Dataset entries:
^^^^^^^^

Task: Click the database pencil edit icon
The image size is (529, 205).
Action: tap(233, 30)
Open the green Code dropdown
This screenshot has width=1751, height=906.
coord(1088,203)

^^^^^^^^

Your instructions >> Set down all the data exactly as given.

Task solution >>
Task: Click the database pencil edit icon
The image size is (529, 205).
Action: tap(233, 30)
Open the green Code dropdown
This screenshot has width=1751, height=906.
coord(1088,203)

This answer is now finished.